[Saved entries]
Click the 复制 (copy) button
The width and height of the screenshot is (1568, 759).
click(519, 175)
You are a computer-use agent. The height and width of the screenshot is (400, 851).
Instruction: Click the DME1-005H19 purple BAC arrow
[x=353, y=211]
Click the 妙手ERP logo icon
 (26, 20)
---
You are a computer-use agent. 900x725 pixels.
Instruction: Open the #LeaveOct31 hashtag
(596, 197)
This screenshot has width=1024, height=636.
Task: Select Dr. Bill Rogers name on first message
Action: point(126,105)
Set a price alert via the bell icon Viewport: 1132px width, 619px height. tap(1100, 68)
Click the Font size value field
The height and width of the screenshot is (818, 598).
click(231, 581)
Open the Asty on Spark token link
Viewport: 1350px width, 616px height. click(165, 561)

◆ Required work ◆
Only the number is wanted: how many lines above include the word "computer"?

◆ Your solution ◆
2